=== Section Start ===
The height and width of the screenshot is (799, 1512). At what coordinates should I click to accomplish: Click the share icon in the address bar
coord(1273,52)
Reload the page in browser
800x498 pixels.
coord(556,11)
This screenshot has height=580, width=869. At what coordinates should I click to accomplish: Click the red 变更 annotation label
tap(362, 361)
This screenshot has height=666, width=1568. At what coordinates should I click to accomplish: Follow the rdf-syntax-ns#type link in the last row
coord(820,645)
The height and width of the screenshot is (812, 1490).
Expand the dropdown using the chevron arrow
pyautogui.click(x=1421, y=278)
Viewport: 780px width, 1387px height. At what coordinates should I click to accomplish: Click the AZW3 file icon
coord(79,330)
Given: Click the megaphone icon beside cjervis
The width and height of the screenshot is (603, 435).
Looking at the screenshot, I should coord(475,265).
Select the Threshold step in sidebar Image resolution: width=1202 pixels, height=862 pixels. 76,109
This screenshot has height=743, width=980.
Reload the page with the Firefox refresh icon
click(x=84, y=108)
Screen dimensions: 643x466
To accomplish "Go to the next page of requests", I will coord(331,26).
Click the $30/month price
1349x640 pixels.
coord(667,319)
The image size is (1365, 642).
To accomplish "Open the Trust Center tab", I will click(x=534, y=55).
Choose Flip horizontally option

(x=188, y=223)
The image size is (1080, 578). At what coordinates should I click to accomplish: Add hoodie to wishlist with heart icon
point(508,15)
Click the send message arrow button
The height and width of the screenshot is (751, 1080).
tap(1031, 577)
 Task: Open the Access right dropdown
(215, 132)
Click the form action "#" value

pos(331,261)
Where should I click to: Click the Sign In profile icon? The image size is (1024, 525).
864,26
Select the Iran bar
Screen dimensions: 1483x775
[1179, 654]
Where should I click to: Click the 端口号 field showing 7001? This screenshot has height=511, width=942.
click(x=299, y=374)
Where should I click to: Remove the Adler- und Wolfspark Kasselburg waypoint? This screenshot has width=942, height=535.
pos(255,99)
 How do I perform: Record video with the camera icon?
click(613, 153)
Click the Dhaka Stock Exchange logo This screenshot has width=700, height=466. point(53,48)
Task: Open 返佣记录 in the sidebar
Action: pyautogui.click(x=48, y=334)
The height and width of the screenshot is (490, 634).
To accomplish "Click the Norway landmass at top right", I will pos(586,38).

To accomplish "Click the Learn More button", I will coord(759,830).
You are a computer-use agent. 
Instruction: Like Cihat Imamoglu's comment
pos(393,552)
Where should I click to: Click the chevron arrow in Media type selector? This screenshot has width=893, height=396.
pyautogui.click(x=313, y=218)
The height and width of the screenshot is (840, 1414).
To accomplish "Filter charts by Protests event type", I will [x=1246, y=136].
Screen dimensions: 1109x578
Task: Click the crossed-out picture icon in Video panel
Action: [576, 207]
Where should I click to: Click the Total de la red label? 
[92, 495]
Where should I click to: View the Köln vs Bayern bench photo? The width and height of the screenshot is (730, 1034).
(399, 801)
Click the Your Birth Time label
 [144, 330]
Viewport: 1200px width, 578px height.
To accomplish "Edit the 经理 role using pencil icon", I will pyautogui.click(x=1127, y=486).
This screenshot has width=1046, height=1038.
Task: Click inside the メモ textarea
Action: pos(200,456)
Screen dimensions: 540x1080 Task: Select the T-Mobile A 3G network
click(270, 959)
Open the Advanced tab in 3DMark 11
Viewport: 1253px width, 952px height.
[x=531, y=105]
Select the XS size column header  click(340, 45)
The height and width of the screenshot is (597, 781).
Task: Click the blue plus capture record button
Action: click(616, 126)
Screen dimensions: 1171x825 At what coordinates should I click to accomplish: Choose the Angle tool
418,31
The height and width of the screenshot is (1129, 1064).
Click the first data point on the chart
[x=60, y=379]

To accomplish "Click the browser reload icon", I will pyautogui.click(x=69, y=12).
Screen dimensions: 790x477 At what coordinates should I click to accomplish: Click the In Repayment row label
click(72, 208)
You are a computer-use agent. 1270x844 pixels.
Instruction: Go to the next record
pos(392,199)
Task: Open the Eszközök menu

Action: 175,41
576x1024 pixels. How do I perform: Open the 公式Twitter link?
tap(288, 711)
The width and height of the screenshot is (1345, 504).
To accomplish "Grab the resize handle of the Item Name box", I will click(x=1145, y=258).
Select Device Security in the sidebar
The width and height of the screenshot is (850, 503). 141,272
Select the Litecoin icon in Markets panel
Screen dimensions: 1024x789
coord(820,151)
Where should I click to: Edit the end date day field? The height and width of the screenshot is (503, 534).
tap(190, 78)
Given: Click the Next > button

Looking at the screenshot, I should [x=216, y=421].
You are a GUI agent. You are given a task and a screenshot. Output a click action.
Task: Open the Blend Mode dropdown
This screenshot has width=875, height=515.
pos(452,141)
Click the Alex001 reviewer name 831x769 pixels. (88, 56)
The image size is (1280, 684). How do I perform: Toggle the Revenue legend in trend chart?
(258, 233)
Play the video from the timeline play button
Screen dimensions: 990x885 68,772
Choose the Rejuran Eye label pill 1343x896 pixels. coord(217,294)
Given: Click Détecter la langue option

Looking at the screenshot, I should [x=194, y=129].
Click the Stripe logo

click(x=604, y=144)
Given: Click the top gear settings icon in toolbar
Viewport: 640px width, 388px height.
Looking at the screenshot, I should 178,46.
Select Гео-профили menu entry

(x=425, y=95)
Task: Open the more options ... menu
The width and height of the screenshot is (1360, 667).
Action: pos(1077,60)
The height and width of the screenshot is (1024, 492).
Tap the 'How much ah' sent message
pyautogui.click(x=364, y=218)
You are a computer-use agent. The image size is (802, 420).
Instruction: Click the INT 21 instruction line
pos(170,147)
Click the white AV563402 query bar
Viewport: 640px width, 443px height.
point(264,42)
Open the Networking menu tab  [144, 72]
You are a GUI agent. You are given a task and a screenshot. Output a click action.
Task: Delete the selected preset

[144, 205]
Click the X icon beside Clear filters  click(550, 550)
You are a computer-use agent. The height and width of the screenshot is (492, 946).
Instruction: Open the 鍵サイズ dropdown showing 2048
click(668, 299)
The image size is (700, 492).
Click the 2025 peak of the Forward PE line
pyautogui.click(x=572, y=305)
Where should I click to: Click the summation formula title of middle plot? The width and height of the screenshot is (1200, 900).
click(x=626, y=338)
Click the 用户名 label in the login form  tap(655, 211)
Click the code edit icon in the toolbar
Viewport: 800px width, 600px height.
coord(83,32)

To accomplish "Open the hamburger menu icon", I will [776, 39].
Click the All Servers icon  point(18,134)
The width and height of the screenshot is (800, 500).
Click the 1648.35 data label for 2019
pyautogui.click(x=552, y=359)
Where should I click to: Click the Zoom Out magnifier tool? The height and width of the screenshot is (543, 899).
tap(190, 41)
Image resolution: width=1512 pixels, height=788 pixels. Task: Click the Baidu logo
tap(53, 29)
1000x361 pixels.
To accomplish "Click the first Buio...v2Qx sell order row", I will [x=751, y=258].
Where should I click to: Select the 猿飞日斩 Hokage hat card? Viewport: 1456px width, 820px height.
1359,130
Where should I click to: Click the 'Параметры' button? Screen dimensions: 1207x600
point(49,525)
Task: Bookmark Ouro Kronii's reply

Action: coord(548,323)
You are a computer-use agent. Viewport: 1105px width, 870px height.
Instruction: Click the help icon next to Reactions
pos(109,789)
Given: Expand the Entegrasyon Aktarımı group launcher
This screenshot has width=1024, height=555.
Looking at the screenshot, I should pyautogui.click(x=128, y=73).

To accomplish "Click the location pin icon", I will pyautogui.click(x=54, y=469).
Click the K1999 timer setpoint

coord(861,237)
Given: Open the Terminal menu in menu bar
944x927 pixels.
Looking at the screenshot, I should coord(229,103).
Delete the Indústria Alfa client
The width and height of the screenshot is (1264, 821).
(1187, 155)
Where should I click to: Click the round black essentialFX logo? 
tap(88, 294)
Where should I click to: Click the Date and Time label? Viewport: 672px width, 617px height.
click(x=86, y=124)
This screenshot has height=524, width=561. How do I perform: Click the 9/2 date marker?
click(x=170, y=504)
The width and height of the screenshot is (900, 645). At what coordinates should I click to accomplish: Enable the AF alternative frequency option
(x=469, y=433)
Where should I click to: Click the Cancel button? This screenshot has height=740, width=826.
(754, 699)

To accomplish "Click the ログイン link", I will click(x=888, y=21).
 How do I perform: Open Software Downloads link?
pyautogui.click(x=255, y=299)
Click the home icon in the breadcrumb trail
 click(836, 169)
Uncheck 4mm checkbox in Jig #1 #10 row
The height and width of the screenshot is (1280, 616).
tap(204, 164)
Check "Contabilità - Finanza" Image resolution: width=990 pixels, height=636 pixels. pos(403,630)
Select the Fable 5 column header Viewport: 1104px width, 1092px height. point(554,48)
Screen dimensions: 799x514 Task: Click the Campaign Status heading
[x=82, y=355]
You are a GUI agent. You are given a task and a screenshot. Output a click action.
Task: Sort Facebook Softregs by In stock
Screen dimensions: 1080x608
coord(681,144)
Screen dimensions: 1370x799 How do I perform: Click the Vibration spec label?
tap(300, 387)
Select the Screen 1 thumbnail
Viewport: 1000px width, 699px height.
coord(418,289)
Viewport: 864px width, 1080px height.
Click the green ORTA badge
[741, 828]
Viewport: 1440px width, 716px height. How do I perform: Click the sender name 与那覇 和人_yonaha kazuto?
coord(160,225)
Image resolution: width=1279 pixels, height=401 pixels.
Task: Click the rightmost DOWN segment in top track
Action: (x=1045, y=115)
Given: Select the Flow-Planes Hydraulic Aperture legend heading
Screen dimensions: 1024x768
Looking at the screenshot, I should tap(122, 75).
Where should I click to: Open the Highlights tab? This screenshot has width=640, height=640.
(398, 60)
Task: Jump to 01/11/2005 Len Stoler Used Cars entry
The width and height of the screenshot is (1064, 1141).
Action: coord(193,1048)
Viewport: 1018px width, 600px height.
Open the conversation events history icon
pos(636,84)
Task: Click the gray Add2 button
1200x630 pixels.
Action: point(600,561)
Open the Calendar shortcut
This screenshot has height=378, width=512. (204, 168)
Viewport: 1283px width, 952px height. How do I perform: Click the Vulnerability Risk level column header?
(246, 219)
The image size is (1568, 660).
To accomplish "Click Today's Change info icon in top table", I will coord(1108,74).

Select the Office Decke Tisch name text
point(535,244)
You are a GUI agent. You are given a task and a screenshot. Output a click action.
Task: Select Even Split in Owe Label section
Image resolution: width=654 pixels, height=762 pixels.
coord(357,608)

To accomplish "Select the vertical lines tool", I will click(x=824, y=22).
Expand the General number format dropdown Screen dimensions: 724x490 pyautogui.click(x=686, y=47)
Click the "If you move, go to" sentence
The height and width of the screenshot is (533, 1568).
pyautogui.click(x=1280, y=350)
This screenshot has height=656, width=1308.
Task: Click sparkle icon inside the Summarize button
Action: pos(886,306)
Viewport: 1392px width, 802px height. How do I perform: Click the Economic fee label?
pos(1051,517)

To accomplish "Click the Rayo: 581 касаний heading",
=== Section End ===
■ **Requirement**
Determine how many lines in the listing above contain the word "beside". Provide that figure only.

■ **Exercise answer**
2